▶ **Given instruction**
Render the entries between the line holding "1.12.1 (363, 398)" and the line holding "Sort By (218, 177)", inclusive, as a Markdown table with the columns Row and Line. Number the rows, and leave out any blank lines.

▶ **Raw records**
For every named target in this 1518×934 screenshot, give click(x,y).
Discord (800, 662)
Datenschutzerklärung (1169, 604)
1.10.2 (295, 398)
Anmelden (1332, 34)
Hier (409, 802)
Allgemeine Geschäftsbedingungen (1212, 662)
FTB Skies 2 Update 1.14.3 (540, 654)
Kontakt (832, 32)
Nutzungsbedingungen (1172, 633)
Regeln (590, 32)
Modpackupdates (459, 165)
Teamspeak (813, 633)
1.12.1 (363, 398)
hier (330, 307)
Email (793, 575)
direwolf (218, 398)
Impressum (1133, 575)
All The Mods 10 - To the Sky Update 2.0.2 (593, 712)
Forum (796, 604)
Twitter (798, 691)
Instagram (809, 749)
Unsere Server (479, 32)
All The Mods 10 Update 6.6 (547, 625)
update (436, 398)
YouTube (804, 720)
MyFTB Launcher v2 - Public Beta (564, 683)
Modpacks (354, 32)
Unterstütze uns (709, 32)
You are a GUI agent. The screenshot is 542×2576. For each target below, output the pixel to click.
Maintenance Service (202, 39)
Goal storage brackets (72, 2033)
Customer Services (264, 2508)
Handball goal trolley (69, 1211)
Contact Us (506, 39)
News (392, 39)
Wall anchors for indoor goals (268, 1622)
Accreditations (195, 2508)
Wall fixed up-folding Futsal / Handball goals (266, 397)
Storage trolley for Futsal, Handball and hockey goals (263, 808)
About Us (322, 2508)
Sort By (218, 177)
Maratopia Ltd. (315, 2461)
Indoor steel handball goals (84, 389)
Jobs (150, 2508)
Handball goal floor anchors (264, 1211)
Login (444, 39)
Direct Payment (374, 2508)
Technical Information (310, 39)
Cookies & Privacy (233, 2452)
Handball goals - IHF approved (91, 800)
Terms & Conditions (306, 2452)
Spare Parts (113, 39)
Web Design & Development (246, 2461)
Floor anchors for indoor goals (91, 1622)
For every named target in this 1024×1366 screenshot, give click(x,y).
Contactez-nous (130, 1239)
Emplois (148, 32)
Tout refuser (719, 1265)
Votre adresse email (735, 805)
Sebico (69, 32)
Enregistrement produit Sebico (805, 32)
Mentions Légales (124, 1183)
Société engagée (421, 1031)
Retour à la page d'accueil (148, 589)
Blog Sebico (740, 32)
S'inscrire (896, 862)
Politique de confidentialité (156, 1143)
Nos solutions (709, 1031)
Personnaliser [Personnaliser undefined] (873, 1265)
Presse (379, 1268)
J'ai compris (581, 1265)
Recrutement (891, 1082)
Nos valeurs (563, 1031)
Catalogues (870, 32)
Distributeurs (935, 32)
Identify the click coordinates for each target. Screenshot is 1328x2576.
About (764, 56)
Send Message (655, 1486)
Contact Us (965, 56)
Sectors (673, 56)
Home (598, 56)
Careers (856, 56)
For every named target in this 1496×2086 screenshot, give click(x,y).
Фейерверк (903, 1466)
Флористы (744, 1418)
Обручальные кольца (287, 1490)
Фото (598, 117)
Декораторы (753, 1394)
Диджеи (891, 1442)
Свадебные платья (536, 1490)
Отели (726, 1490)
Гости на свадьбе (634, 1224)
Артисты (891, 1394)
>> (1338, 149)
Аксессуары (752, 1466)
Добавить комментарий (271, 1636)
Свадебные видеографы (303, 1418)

▶ **Task output**
| Row | Line |
|---|---|
| 1 | 1.12.1 (363, 398) |
| 2 | hier (330, 307) |
| 3 | Email (793, 575) |
| 4 | direwolf (218, 398) |
| 5 | Impressum (1133, 575) |
| 6 | All The Mods 10 - To the Sky Update 2.0.2 (593, 712) |
| 7 | Forum (796, 604) |
| 8 | Twitter (798, 691) |
| 9 | Instagram (809, 749) |
| 10 | Unsere Server (479, 32) |
| 11 | All The Mods 10 Update 6.6 (547, 625) |
| 12 | update (436, 398) |
| 13 | YouTube (804, 720) |
| 14 | MyFTB Launcher v2 - Public Beta (564, 683) |
| 15 | Modpacks (354, 32) |
| 16 | Unterstütze uns (709, 32) |
| 17 | You are a GUI agent. The screenshot is 542×2576. For each target below, output the pixel to click. |
| 18 | Maintenance Service (202, 39) |
| 19 | Goal storage brackets (72, 2033) |
| 20 | Customer Services (264, 2508) |
| 21 | Handball goal trolley (69, 1211) |
| 22 | Contact Us (506, 39) |
| 23 | News (392, 39) |
| 24 | Wall anchors for indoor goals (268, 1622) |
| 25 | Accreditations (195, 2508) |
| 26 | Wall fixed up-folding Futsal / Handball goals (266, 397) |
| 27 | Storage trolley for Futsal, Handball and hockey goals (263, 808) |
| 28 | About Us (322, 2508) |
| 29 | Sort By (218, 177) |